__REQUESTS__.
(a) Answer these questions about the on-demand transformation passage:
(i) What value is given to the mode setting in Example 4?
(ii) By what number is conv_rate multiplied to produce conv_rate_adjusted?
(iii) Which parameter does Feast offer for materializing features that were already transformed in batch?
(b) In the entries, offset every coordinate in the answers by 103. Rewrite only the stretch from the line containing "The height and width of the screenshot is (643, 1200)." through the line containing "point(10,584)", requests included.

** begin PASSAGE SHOWN **

In this example, inputs is a dictionary representing a single row, and the transformation function returns a dictionary of transformed features for that single row. This approach is more intuitive and aligns with how data scientists typically process single data records.

Example 4: On Demand Transformation on Write Using Pandas Mode

from feast import Field, on_demand_feature_view
from feast.types import Float64
import pandas as pd

# Existing Feature View
driver_hourly_stats_view = ...

# Define an ODFV applying transformation during write time
@on_demand_feature_view(
    sources=[driver_hourly_stats_view],
    schema=[
        Field(name="conv_rate_adjusted", dtype=Float64),
    ],
    mode="pandas",
    write_to_online_store=True,  # Apply transformation during write time
)
def transformed_conv_rate(features_df: pd.DataFrame) -> pd.DataFrame:
    df = pd.DataFrame()
    df["conv_rate_adjusted"] = features_df["conv_rate"] * 1.1  # Adjust conv_rate by 10%
    return df

To ingest data with the new feature view, include all input features required for the transformations:

from feast import FeatureStore
import pandas as pd

store = FeatureStore(repo_path=".")

# Data to ingest
data = pd.DataFrame({
    "driver_id": [1001],
    "event_timestamp": [pd.Timestamp.now()],
    "conv_rate": [0.5],
    "acc_rate": [0.8],
    "avg_daily_trips": [10],
})

# Ingest data to the online store
store.push("driver_hourly_stats_view", data)

Feature Retrieval

{% hint style="info" %} Note: The name of the on demand feature view is the function name (e.g., transformed_conv_rate). {% endhint %}

Offline Features

Retrieve historical features by referencing individual features or using a feature service:

training_df = store.get_historical_features(
    entity_df=entity_df,
    features=[
        "driver_hourly_stats:conv_rate",
        "driver_hourly_stats:acc_rate",
        "driver_hourly_stats:avg_daily_trips",
        "transformed_conv_rate:conv_rate_plus_val1",
        "transformed_conv_rate:conv_rate_plus_val2",
        "transformed_conv_rate_singleton:conv_rate_plus_acc_singleton",
    ],
).to_df()

Online Features

Retrieve online features by referencing individual features or using a feature service:

entity_rows = [
    {
        "driver_id": 1001,
        "val_to_add": 1,
        "val_to_add_2": 2,
    }
]

online_response = store.get_online_features(
    entity_rows=entity_rows,
    features=[
        "driver_hourly_stats:conv_rate",
        "driver_hourly_stats:acc_rate",
        "transformed_conv_rate_python:conv_rate_plus_val1_python",
        "transformed_conv_rate_python:conv_rate_plus_val2_python",
        "transformed_conv_rate_singleton:conv_rate_plus_acc_singleton",
    ],
).to_dict()

Materializing Pre-transformed Data

In some scenarios, you may have already transformed your data in batch (e.g., using Spark or another batch processing framework) and want to directly materialize the pre-transformed features without applying transformations during ingestion. Feast supports this through the transform_on_write parameter.

** end PASSAGE SHOWN **
** begin SUPPLIED MATERIAL **

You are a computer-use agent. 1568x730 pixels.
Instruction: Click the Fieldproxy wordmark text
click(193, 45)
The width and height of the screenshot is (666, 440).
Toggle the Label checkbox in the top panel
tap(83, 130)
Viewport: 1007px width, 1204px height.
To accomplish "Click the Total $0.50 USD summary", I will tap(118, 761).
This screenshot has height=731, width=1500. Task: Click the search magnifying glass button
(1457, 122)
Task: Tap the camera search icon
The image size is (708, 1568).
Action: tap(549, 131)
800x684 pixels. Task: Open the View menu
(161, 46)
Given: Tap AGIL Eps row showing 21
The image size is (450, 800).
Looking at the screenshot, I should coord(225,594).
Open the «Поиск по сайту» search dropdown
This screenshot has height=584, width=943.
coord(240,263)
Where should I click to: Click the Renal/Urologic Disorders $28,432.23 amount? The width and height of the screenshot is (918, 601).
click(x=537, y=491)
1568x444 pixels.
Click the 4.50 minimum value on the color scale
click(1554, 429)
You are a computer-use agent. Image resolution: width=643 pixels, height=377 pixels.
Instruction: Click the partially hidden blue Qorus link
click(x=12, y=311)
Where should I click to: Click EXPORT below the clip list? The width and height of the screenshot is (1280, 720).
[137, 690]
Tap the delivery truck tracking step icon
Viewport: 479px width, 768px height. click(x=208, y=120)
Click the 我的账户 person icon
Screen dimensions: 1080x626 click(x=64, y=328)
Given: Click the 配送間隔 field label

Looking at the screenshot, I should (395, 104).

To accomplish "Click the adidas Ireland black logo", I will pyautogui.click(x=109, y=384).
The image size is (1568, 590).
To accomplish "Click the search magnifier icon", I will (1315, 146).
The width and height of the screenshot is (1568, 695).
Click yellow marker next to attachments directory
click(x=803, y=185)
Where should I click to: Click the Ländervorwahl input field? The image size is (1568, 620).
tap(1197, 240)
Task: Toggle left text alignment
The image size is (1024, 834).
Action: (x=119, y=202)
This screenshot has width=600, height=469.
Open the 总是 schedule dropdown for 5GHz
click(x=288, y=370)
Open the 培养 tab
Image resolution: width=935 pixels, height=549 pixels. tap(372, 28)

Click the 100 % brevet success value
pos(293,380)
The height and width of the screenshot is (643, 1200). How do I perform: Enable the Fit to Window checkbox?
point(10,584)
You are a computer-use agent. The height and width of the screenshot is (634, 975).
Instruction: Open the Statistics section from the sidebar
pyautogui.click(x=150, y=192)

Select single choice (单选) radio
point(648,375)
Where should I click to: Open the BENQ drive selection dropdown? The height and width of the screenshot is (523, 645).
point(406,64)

** end SUPPLIED MATERIAL **

__SOLUTIONS PER TASK__.
(a)
(i) "pandas"
(ii) 1.1
(iii) transform_on_write

(b)
The height and width of the screenshot is (643, 1200). How do I perform: Enable the Fit to Window checkbox?
point(113,687)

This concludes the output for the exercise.